WRITTEN INSTRUCTION: Format the records between the line holding "Image resolution: width=259" and the line holding "[x=405, y=22]", inclusive, as a numbered list with one line per item and blank lines omitted. Include no other lines.

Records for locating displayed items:
## BEGIN

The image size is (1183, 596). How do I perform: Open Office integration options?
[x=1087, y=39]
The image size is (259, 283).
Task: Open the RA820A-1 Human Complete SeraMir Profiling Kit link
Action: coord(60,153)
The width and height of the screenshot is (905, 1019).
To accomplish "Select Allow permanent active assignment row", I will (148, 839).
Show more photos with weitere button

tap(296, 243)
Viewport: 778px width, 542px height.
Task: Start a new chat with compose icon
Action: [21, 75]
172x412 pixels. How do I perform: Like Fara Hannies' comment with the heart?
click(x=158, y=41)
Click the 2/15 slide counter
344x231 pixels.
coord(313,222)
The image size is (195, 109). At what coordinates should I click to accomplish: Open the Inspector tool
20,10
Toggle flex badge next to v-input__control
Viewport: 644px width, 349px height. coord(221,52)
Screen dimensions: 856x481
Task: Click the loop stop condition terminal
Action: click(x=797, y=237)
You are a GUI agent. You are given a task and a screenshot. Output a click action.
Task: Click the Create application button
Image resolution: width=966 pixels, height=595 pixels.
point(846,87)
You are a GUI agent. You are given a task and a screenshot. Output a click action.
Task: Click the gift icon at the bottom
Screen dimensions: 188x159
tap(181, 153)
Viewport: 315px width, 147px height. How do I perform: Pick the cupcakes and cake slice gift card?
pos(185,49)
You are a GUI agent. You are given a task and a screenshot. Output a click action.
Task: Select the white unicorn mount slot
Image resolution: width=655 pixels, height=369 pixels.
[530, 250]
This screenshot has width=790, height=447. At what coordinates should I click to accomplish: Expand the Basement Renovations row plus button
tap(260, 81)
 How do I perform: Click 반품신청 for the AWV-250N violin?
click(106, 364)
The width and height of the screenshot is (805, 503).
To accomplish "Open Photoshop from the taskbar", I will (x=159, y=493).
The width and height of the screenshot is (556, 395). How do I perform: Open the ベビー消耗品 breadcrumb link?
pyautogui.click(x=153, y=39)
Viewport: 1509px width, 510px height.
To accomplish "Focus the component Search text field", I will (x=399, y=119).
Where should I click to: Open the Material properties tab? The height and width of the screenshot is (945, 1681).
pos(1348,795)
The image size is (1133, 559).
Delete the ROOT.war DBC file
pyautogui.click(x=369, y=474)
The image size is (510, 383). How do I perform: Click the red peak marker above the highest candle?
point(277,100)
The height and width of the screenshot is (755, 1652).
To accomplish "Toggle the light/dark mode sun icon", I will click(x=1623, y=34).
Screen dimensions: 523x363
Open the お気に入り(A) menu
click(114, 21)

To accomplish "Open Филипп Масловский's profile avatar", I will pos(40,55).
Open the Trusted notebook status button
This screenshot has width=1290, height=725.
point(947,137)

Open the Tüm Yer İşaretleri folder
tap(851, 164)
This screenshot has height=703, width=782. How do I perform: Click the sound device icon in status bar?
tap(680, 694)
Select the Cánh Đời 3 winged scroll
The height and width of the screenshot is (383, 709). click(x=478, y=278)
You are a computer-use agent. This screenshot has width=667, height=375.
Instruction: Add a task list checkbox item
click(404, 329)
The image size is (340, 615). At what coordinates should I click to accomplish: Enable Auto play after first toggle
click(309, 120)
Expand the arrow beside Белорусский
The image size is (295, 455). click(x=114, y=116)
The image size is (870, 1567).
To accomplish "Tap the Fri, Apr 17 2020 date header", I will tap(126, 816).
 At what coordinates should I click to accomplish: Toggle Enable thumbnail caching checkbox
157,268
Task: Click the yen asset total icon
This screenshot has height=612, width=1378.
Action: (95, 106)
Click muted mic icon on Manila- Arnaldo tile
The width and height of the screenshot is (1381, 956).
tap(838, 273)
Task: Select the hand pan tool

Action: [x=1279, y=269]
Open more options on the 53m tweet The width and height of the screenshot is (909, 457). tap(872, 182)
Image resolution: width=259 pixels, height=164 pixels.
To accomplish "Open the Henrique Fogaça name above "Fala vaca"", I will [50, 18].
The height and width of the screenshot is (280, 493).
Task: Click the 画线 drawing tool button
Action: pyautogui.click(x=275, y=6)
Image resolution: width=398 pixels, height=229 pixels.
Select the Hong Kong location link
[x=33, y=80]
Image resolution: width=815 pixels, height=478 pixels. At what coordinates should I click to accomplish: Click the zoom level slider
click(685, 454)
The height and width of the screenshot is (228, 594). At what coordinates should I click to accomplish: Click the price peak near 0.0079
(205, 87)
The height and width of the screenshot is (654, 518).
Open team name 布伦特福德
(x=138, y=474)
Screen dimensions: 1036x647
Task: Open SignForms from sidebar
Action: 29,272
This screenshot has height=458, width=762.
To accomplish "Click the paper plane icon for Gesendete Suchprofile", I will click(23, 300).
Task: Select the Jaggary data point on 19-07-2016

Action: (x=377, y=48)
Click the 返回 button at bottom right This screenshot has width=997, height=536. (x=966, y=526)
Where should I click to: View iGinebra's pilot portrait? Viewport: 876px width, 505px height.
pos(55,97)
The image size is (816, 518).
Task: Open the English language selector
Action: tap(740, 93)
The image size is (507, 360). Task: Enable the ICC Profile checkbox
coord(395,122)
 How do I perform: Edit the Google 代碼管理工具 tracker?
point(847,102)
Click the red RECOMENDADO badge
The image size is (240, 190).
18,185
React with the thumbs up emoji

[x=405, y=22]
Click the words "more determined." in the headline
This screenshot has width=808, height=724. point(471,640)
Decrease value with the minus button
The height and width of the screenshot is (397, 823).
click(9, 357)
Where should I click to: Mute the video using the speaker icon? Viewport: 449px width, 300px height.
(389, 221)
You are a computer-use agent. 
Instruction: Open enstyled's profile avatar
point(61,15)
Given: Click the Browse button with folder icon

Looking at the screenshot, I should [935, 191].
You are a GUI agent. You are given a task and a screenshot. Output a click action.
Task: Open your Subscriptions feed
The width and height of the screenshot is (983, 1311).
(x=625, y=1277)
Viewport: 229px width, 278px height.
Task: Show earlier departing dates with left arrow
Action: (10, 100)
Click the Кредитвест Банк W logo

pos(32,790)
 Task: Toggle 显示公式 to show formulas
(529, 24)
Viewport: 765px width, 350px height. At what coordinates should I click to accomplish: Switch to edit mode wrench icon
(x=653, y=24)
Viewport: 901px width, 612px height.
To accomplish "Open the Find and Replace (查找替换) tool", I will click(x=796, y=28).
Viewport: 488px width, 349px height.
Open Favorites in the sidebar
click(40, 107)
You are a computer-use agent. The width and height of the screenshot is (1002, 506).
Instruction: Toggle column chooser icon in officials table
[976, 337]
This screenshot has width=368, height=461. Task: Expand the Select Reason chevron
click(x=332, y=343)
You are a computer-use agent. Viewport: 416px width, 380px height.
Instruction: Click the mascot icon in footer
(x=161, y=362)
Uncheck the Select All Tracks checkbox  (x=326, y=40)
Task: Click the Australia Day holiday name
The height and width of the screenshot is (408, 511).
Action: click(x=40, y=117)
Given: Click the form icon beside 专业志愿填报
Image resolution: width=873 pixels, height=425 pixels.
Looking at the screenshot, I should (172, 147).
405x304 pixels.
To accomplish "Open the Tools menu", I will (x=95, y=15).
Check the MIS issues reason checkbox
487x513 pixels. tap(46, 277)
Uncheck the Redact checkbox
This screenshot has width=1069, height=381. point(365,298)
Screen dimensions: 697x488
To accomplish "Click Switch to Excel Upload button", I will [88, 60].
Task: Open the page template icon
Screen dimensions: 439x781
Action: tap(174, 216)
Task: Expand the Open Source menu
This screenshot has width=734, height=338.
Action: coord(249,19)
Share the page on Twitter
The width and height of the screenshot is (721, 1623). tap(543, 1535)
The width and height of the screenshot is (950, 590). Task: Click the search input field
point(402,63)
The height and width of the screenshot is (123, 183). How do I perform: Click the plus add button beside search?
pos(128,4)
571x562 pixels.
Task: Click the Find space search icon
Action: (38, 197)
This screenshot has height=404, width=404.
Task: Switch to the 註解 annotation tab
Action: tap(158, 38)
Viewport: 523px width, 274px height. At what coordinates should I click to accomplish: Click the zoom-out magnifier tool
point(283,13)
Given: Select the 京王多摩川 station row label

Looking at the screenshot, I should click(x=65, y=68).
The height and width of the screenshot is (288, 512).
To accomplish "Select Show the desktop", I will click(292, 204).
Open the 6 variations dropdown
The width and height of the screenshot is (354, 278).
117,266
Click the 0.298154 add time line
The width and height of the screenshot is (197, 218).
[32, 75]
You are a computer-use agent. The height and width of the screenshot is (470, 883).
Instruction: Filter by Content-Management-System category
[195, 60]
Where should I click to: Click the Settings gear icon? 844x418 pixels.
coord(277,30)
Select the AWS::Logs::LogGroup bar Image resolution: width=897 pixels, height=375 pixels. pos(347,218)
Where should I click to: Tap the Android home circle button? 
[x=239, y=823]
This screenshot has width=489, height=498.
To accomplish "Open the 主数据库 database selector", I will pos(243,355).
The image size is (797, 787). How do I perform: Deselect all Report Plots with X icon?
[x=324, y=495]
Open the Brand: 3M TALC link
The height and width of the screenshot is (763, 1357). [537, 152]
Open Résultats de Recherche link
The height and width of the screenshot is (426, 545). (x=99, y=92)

## END

TASK ANSWER:
1. Image resolution: width=259 pixels, height=164 pixels.
2. To accomplish "Open the Henrique Fogaça name above "Fala vaca"", I will [50, 18].
3. The height and width of the screenshot is (280, 493).
4. Task: Click the 画线 drawing tool button
5. Action: pyautogui.click(x=275, y=6)
6. Image resolution: width=398 pixels, height=229 pixels.
7. Select the Hong Kong location link
8. [x=33, y=80]
9. Image resolution: width=815 pixels, height=478 pixels. At what coordinates should I click to accomplish: Click the zoom level slider
10. click(685, 454)
11. The height and width of the screenshot is (228, 594). At what coordinates should I click to accomplish: Click the price peak near 0.0079
12. (205, 87)
13. The height and width of the screenshot is (654, 518).
14. Open team name 布伦特福德
15. (x=138, y=474)
16. Screen dimensions: 1036x647
17. Task: Open SignForms from sidebar
18. Action: 29,272
19. This screenshot has height=458, width=762.
20. To accomplish "Click the paper plane icon for Gesendete Suchprofile", I will click(23, 300).
21. Task: Select the Jaggary data point on 19-07-2016
22. Action: (x=377, y=48)
23. Click the 返回 button at bottom right This screenshot has width=997, height=536. (x=966, y=526)
24. Where should I click to: View iGinebra's pilot portrait? Viewport: 876px width, 505px height.
25. pos(55,97)
26. The image size is (816, 518).
27. Task: Open the English language selector
28. Action: tap(740, 93)
29. The image size is (507, 360). Task: Enable the ICC Profile checkbox
30. coord(395,122)
31.  How do I perform: Edit the Google 代碼管理工具 tracker?
32. point(847,102)
33. Click the red RECOMENDADO badge
34. The image size is (240, 190).
35. 18,185
36. React with the thumbs up emoji
37. [x=405, y=22]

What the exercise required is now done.